Start of AVAILABLE DATA

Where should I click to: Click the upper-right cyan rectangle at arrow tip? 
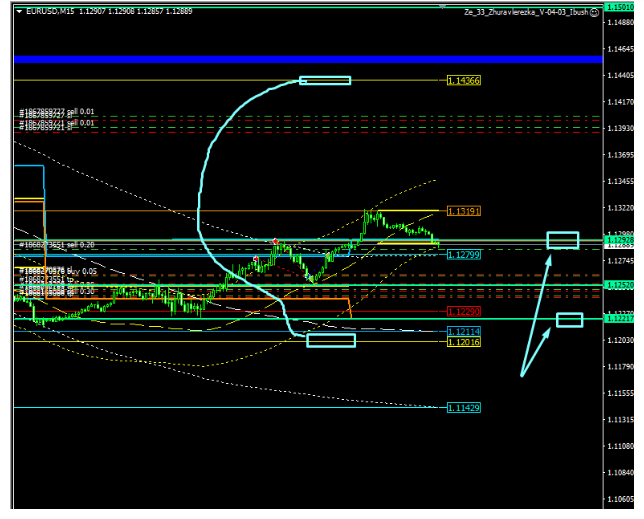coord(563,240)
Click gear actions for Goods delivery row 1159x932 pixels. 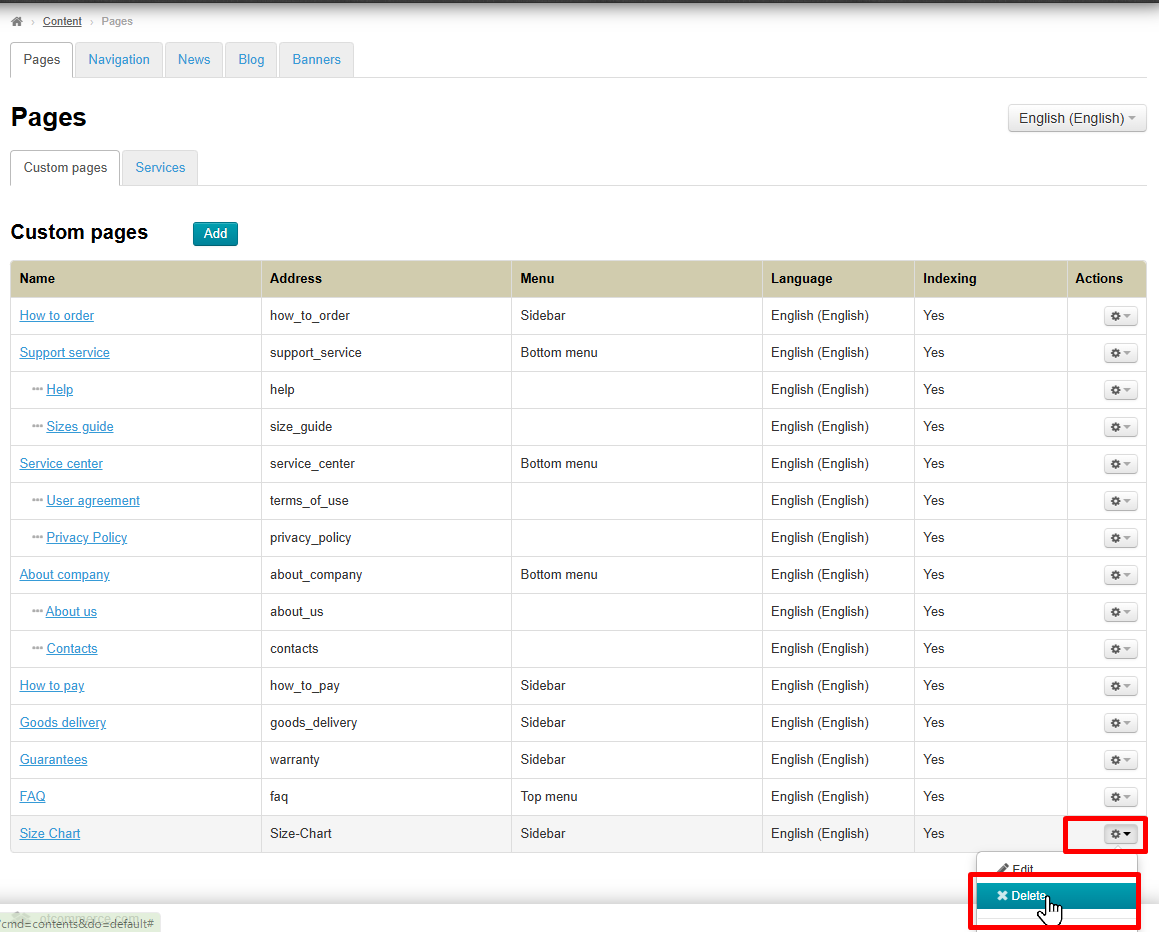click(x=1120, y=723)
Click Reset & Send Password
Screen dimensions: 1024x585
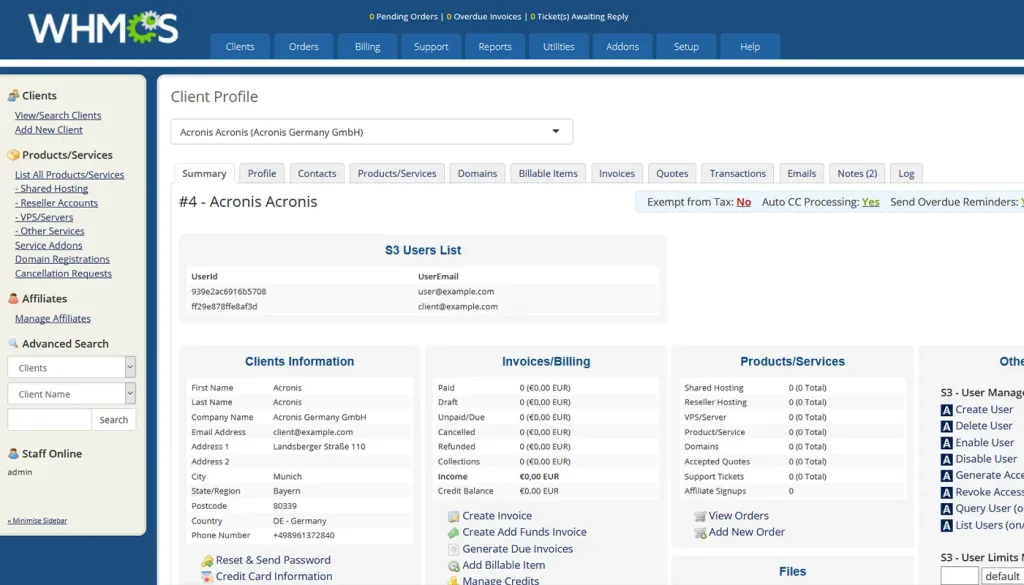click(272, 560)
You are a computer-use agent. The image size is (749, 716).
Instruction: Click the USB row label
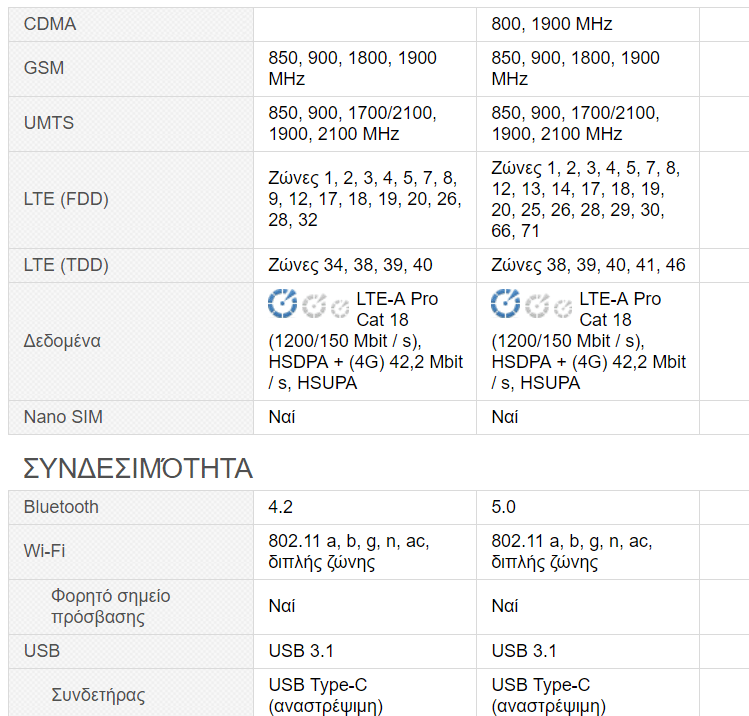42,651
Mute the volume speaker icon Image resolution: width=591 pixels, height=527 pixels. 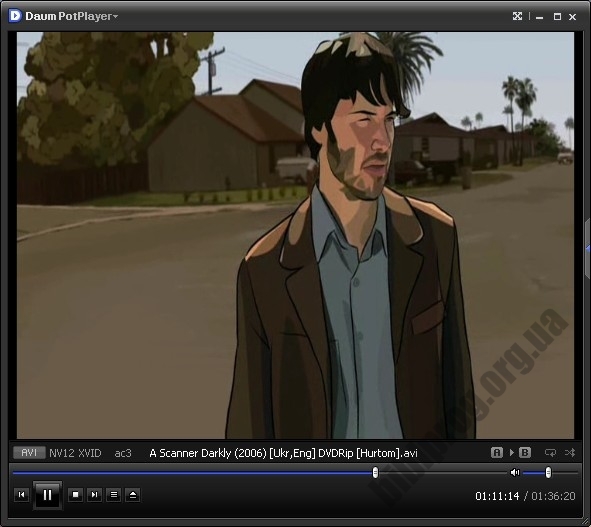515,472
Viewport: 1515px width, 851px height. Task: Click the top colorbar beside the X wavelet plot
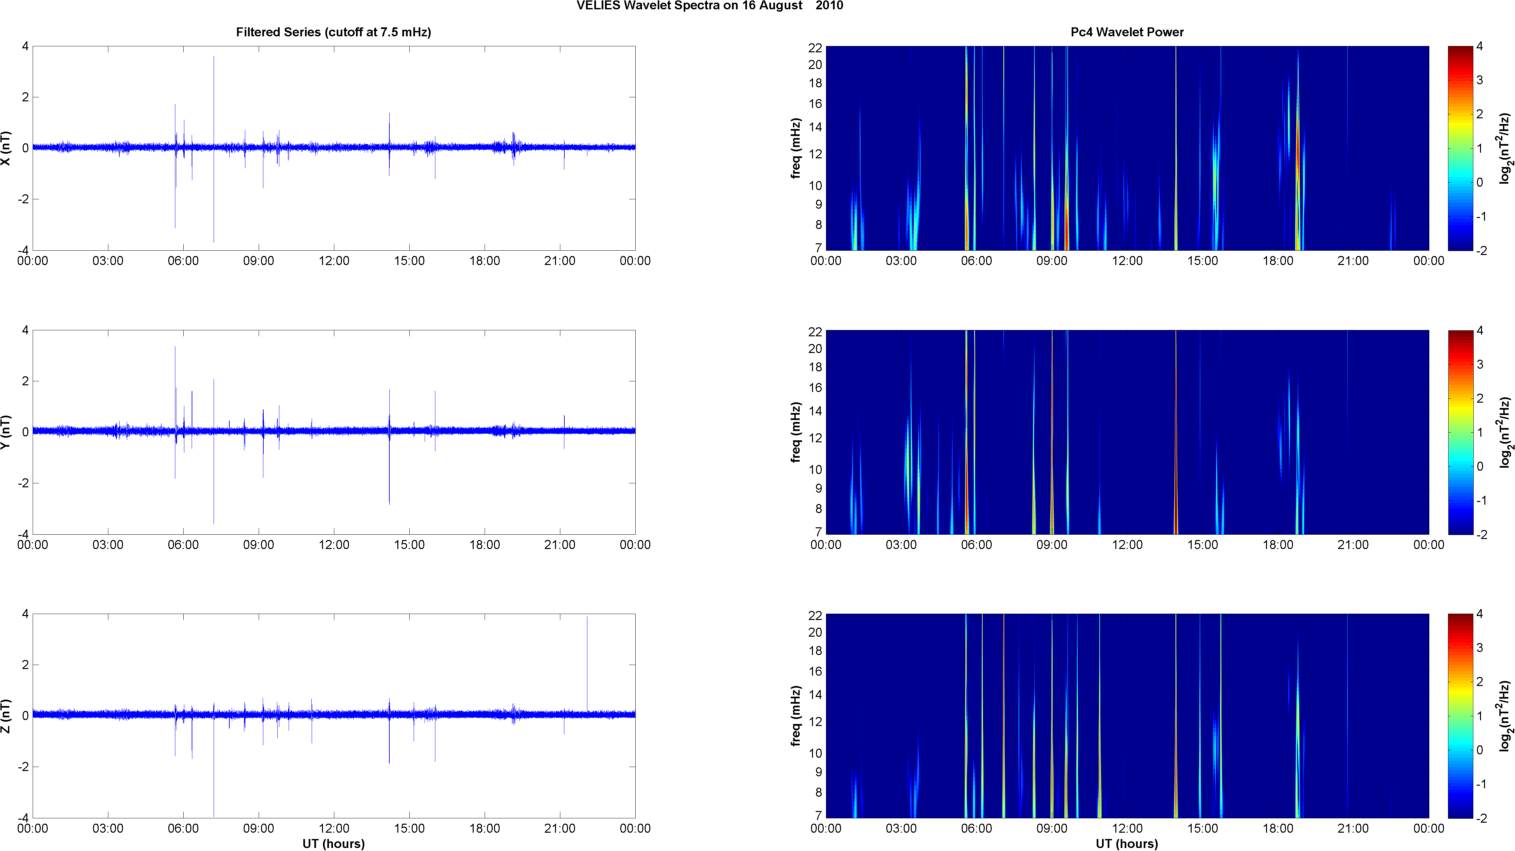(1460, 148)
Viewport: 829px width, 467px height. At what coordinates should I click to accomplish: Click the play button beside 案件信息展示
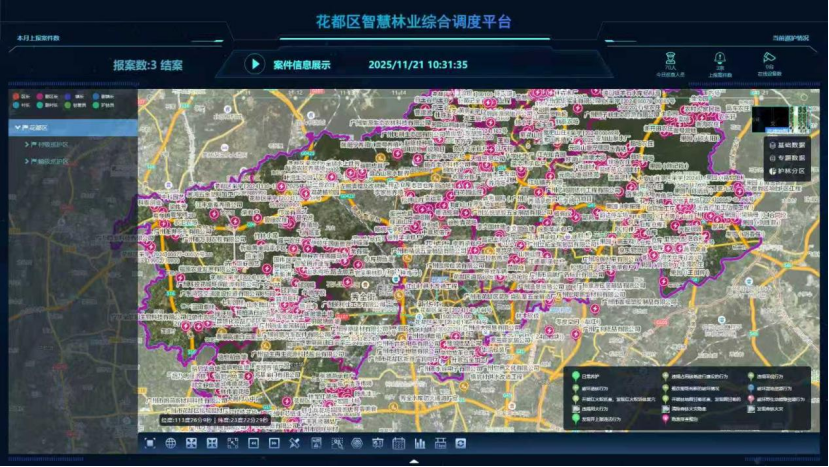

End of AVAILABLE DATA

When you reach the line containing "Viewport: 1515px width, 851px" in the records above, write out that line and every line after it through the end, exactly, but omit the pictures.

▶ [YOUR RESPONSE]:
Viewport: 1515px width, 851px height. Task: Click the top colorbar beside the X wavelet plot
(1460, 148)
Viewport: 829px width, 467px height. At what coordinates should I click to accomplish: Click the play button beside 案件信息展示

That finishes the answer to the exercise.